It was with a sense of pleasant surprise that I found that Rwanda was hosting the 3rd Pan-African Conference to discuss climate change and the challenges it poses to our economies.
The meeting, which is starting today at the Serena Kigali Hotel, is extremely timely, more especially as the theme is connected to the challenge of fulfilling the UN Millennium Development Goals.
Climate change has, in my opinion, not been given the kind of front-page coverage that it deserves. It’s been surprising that, while first-world economies are getting hot and bothered about the fact that the world is getting warmer, we in Africa are acting as if it’s of no consequence to us.
Sadly, that’s as far from the truth as anything I’ve ever heard. The basic fact is that it’s our continent that will bare the brunt of the changing weather patterns that climate change will cause.
Because our economic future, as a continent, is founded on our ability to fully utilise our agricultural potential, I find it scary that not enough people are taking climate change seriously.
But while Africa will suffer quite a bit if it continues putting its head in the sand, ignoring its impending doom, there is a way that we, Africans, can turn the climate change issue to our advantage.
The Kyoto Protocol is an interesting and, oft misunderstood document; at least to the general public. Most people that listen to the news know that the document attempts to curb western nations carbon-dioxide emissions; however, the question is just how many people know that poor nations, that don’t emit as much carbon-dioxide and other gases, can gain quite a lot from participating in the Kyoto process.
Among the various Kyoto Protocol mechanisms, which are aimed at first world nations, is a single mechanism that is aimed at helping poorer nations. This mechanism is known as the Clean Development Mechanism (CDM).
Without going into all the nitty-gritty of the CDM, I will attempt to show what the CDM is all about and how we can benefit from it. The Kyoto Protocol attempts to limit carbon dioxide emissions of the large western economies to 1990 levels.
This is tricky, because, as economic production increases in these nations, emissions of global warming gases increase as a direct result of burning fossil fuels like coal, natural gas and petroleum. So, what do these nations, or companies do?
Remember that they aren’t supposed to increase their emissions, yet they want to increase production so that they can increase their profit margins.

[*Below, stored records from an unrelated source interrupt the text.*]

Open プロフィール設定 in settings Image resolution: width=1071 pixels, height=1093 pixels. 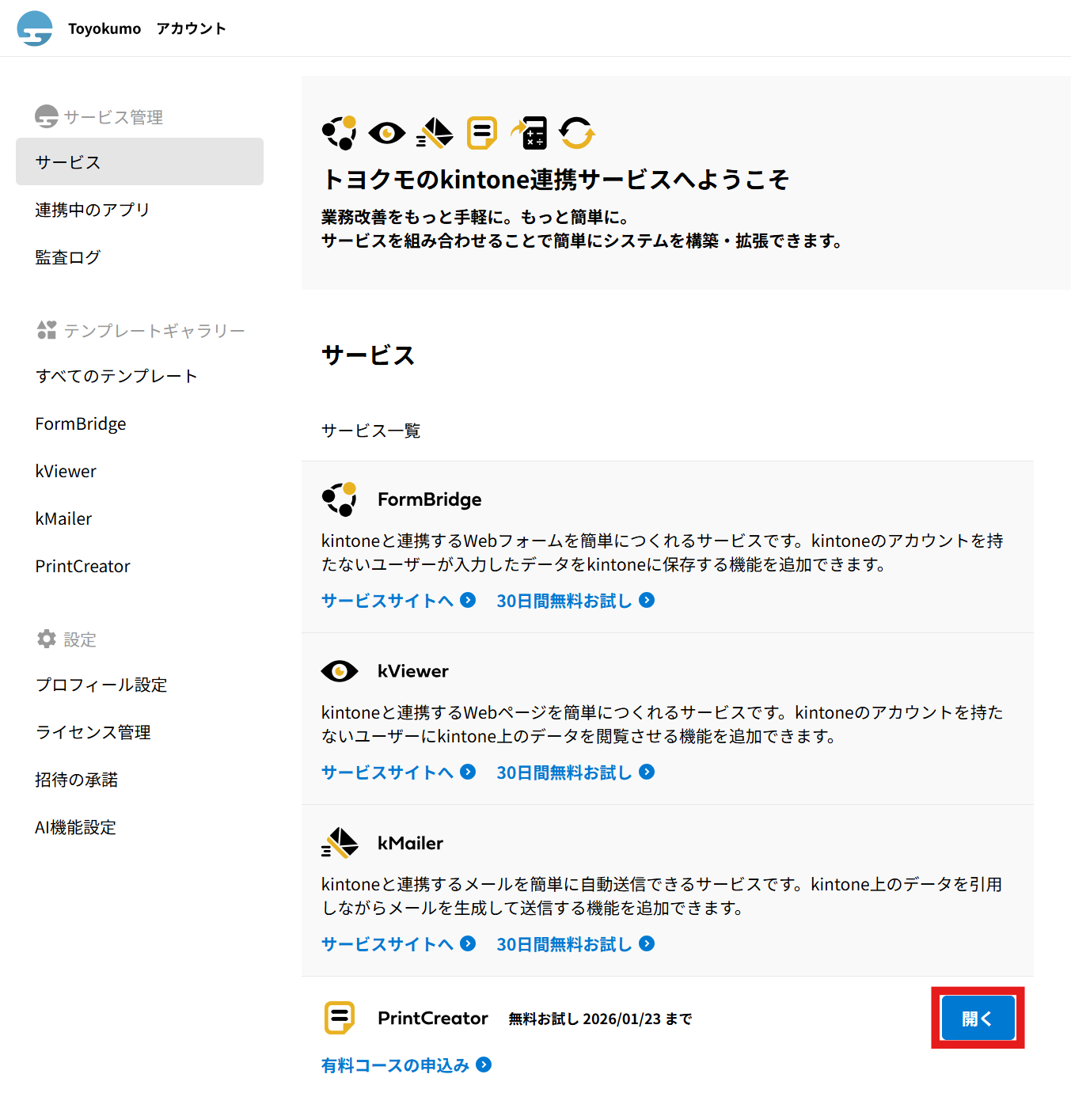click(101, 685)
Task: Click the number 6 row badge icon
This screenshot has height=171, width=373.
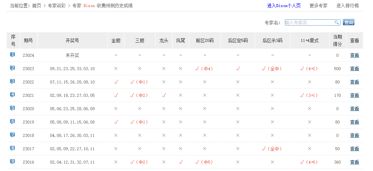Action: click(x=13, y=122)
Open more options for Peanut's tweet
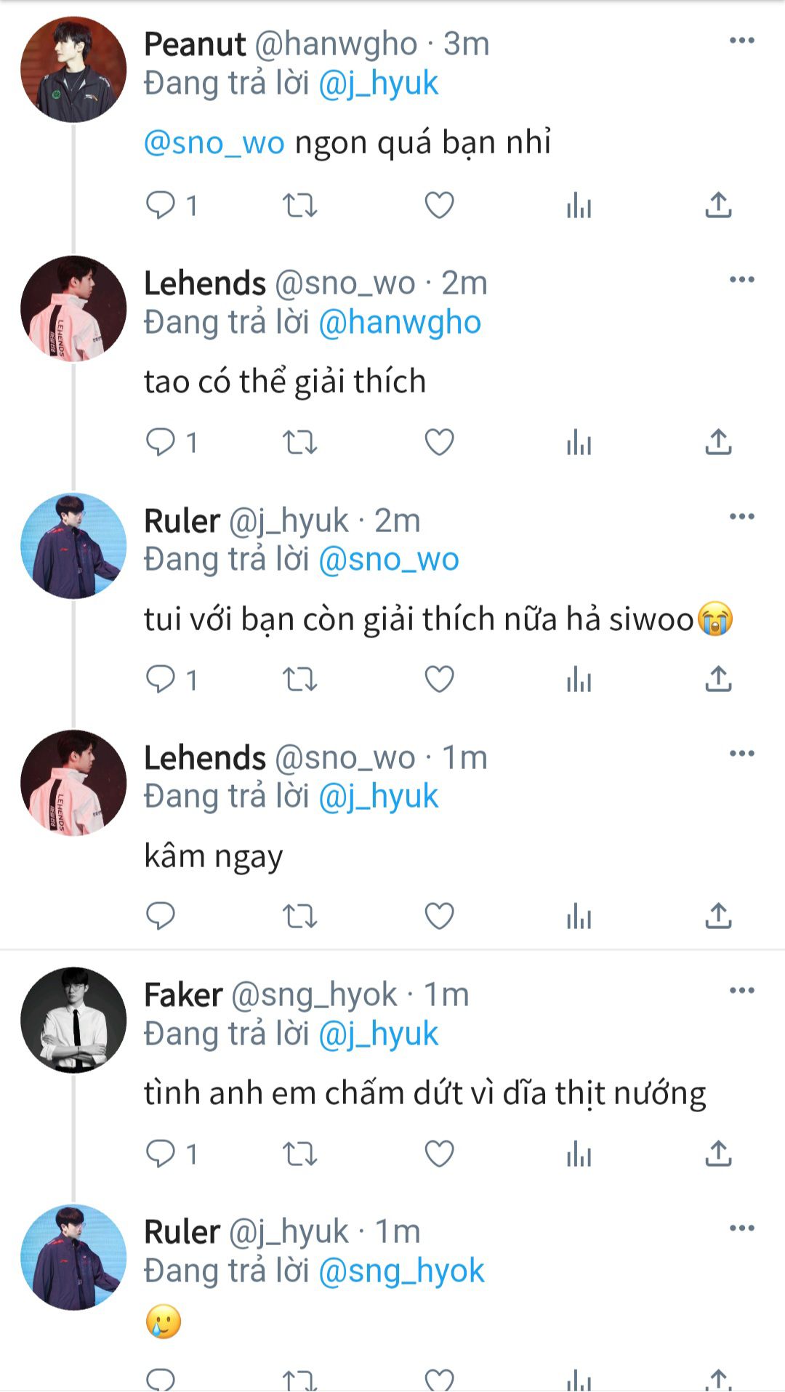 point(741,41)
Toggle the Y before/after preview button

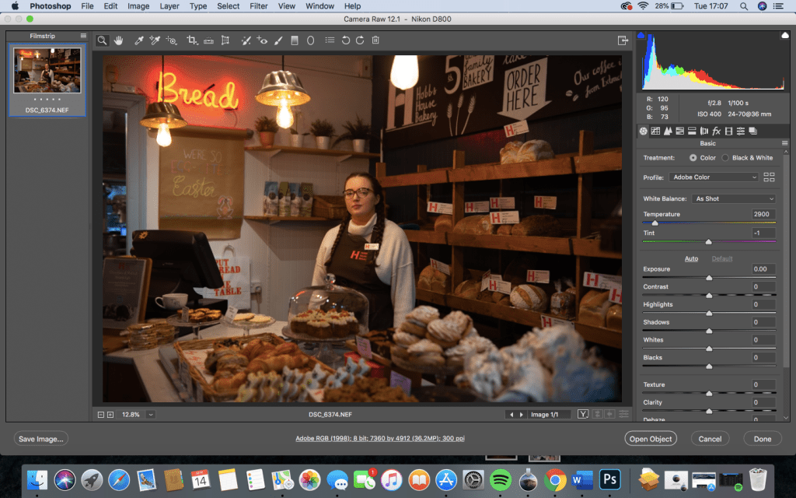[x=583, y=415]
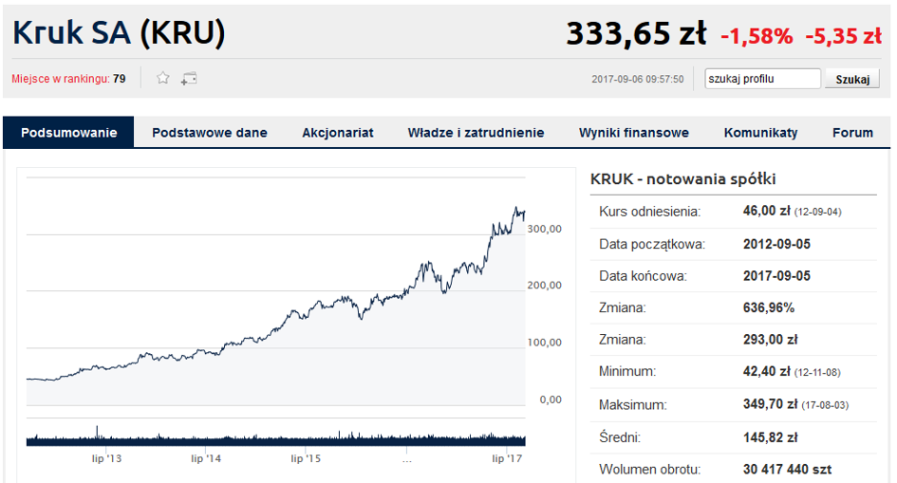Switch to the Podstawowe dane tab
Viewport: 897px width, 483px height.
(210, 133)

This conundrum is solved through the CDM process.
The industrialist are given documents, called emission credits, to continue with their polluting as long as they invest a bit of money in ‘green projects in third world countries.
These green projects can be reforestation programs, sustainable ‘clean’ energy initiatives and other means of decreasing carbon dioxide emissions in the atmosphere.
The largest solar energy project in Africa situated on Jali hill right here in Rwanda, which was built with the assistance of the German government, is a great example of the CDM.
Rwanda got a ‘free’ source of green energy and a German industry got to continue burning fuel.
The CDM mechanism, if exploited fully by African nations and Rwanda in particular, is an important spoke in the Millennium Development Goal’s wheel.
The CDM can help in the fight to eradicate extreme hunger, improve maternal health and ensure environmental sustainability.
The transfer of clean technologies to poorer nations, such as the Jali project, can in one fell swoop contribute to each and every MDG.
Sadly however, many African nations haven’t properly marketed themselves as destinations of ‘green’ dollars and, if we continue on this path, I’m afraid that the Asian, South American and Central American and Caribbean nations will beat us to the punch.
Where will that leave us? We’ll be up an environmental creek without a paddle; and it would be our own fault. I hope that today’s meeting finds real solutions to make Africa such a destination before we are beaten to the punch.